**SOURCE PASSAGE:**
[Begin]

As shown in FIGS. 1 and 2, the cutter elements 40 are arranged in separate rows 48 along the blades 31-36 and are positioned along the bit face 20 in the regions previously described as the central portion 24, shoulder 26 and gage portion 28. Cutter elements 40 are mounted on the blades 31-36 in selected radial positions relative to the central axis 11 of the bit 10. The cutting faces 44 of the cutter elements 40 are oriented in the direction of rotation of the drill bit 10 so that the cuffing face 44 of each cutter element 40 engages the earth formation as the bit 10 is rotated and forced downwardly through the formation.
Referring again to FIGS. 2 and 3, each row 48 includes a number of cutter elements 40 radially spaced from each other relative to the bit axis 11. As is well known in the art, cutter elements 40 are radially spaced such that the groove or kerf formed by the cutting profile of a cutter element 40 overlaps to a degree with kerfs formed by one or more cutter elements 40 of other rows 48. Such overlap is best understood in a general sense by referring to FIG. 4 which schematically shows, in rotated profile, the relative radial positions of the most centrally located cutter elements 40, that is, those elements 40 positioned closest to bit axis 11 which have been identified in FIGS. 2 and 4 with the reference characters 40a-40g. As shown, elements 40a, 40d and 40g are radially spaced in a first row 48 on blade 31. As bit 10 is rotated, these elements will cut separate kerfs in the formation material, leaving ridges therebetween. As the bit 10 continues to rotate, cutter elements 40b and 40c, mounted on blades 33 and 35, respectively, will cut the ridge that is left between the kerfs made by cutter elements 40a and 40d. Likewise, elements 40e and 40f (also mounted on blades 33 and 35, respectively) cut the ridge between the kerfs formed by elements 40d and 40g. With this radial overlap of cutter 40 profiles, the bit cuffing profile may be generally represented by the relatively smooth curve 29 formed by the outer-most edges of cutting faces 44 of cutters 40 as shown in FIG. 3, which depicts the cutter elements 40 of the bit 10 in rotated profile collectively on one side of central bit axis 11.
As will be understood by those skilled in the art, certain cutter elements 40 are positioned on the bit face 20 at generally the same radial position as other elements 40 and therefore follow in the same swath or kerf cut by a preceding cutter element 40. As used herein, such elements may be referred to as "redundant" cutters. In the rotated profile of FIG. 3, the distinction between such redundant cutter elements cannot be seen. Further, as explained below, the present invention provides that some of the cutter elements 40 be disposed relatively close in the radial sense to other cutter elements 40 such that, in rotated profile, the cutting faces 44 of these elements present partially overlapping cutting profiles. These sometimes small differences in radial position are not visible in FIG. 3, but are described in more detail below.

[End]

**EXTRACTED MATERIAL:**
[Begin]

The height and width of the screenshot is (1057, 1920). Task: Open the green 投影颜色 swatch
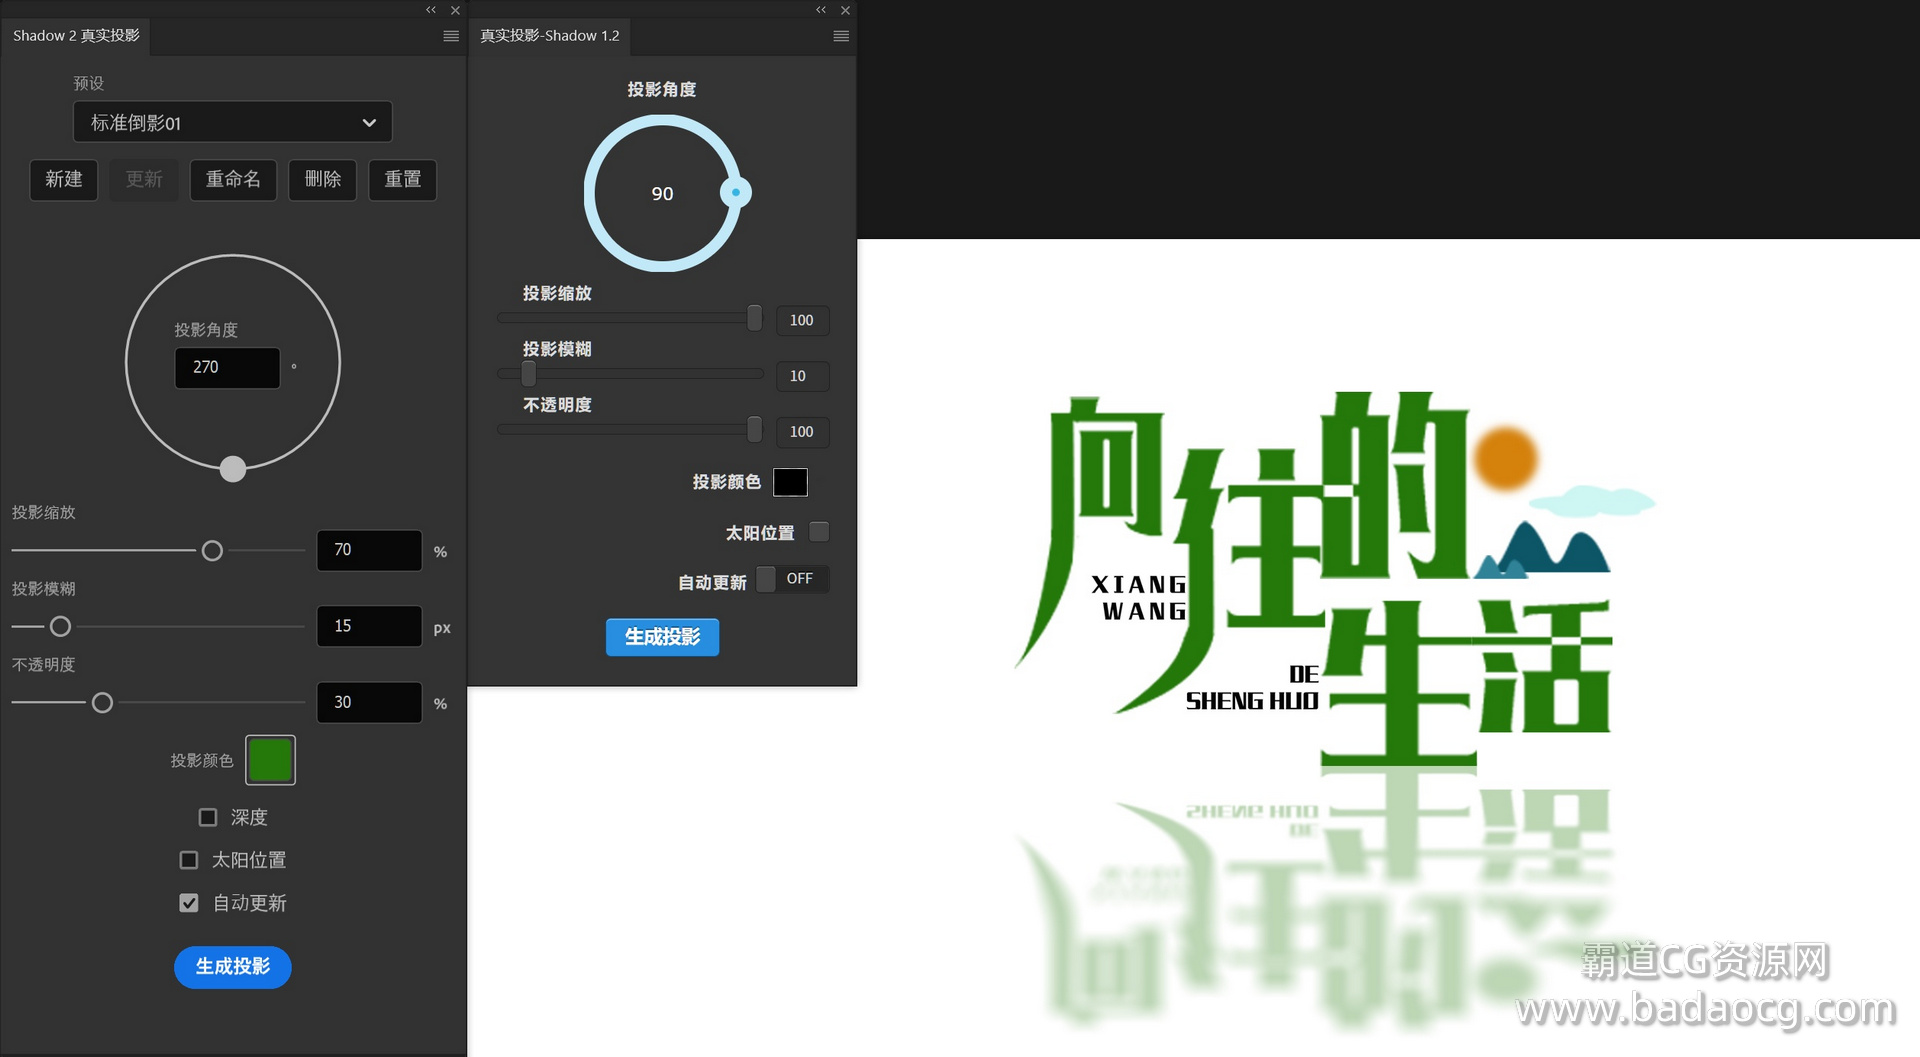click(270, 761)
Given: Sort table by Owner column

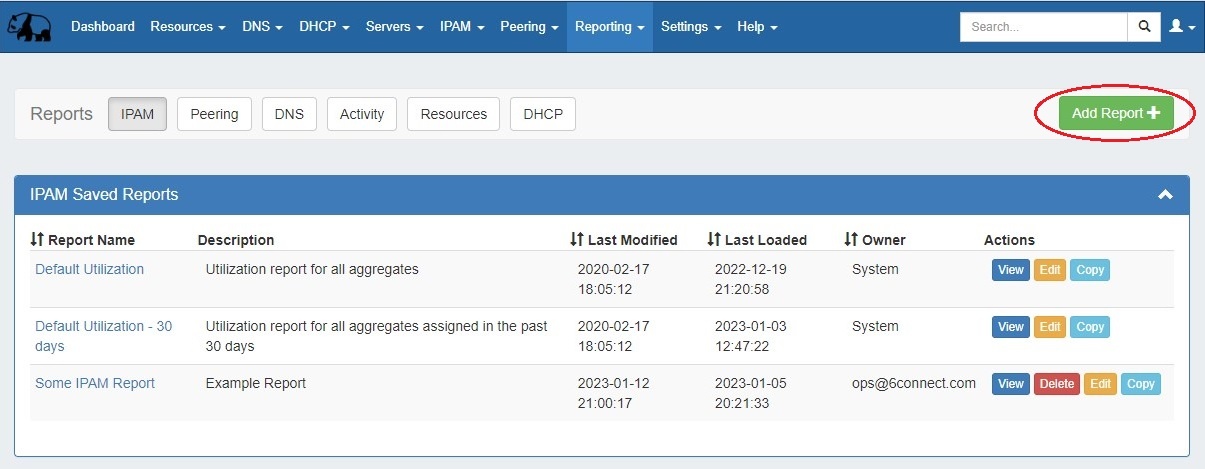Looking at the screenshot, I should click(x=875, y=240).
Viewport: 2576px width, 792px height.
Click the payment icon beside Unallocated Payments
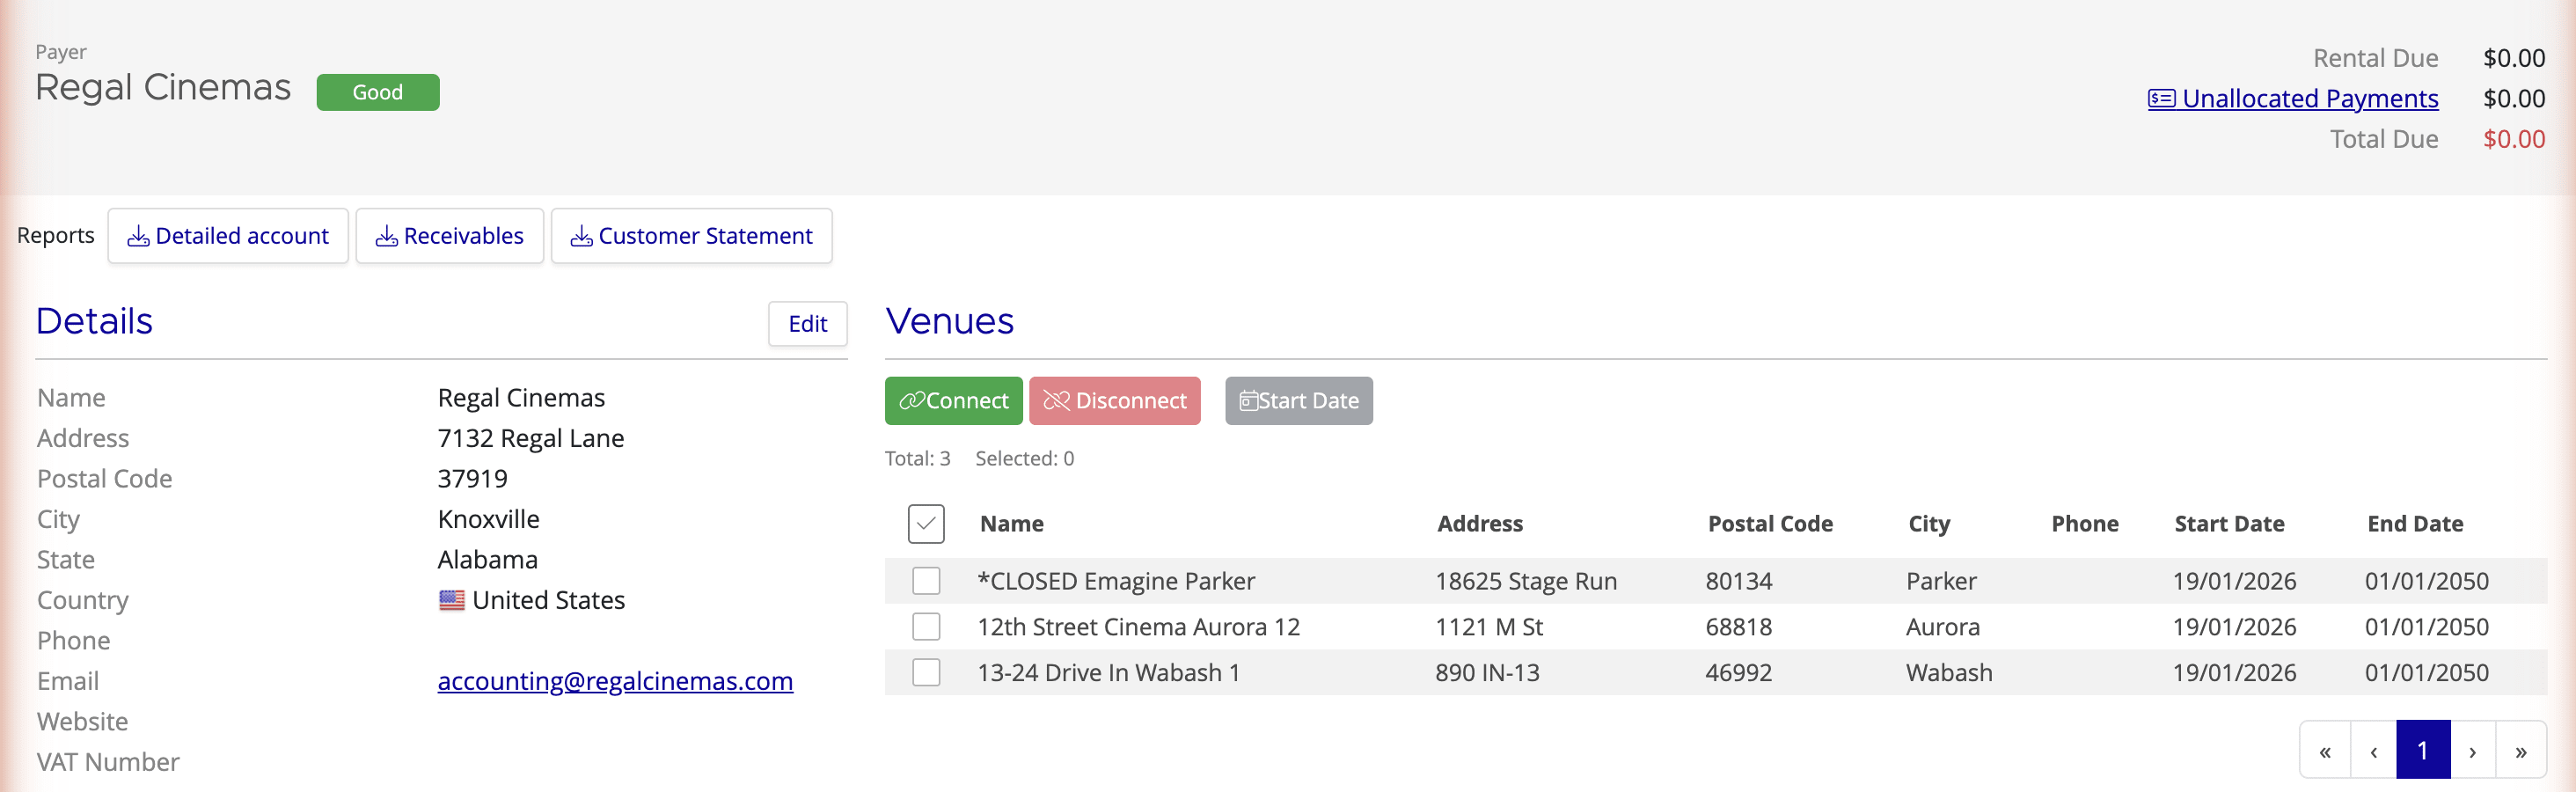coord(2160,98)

[End]
[Begin]

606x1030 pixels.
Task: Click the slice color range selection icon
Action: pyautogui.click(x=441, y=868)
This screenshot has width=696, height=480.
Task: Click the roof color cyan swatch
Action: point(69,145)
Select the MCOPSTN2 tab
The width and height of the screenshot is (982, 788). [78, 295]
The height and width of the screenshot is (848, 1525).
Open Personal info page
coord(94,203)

[End]

**WORK INSTRUCTIONS:**
Answer these three questions from the cutter element passage:
1. In what direction are the cutting faces 44 oriented?
2. On which blade are elements 40a, 40d and 40g spaced in a first row?
3. What term does the passage use for cutter elements that follow in the same kerf cut by a preceding cutter element?

**SOLUTION:**
1. In the direction of rotation of the drill bit 10.
2. Blade 31.
3. "Redundant" cutters.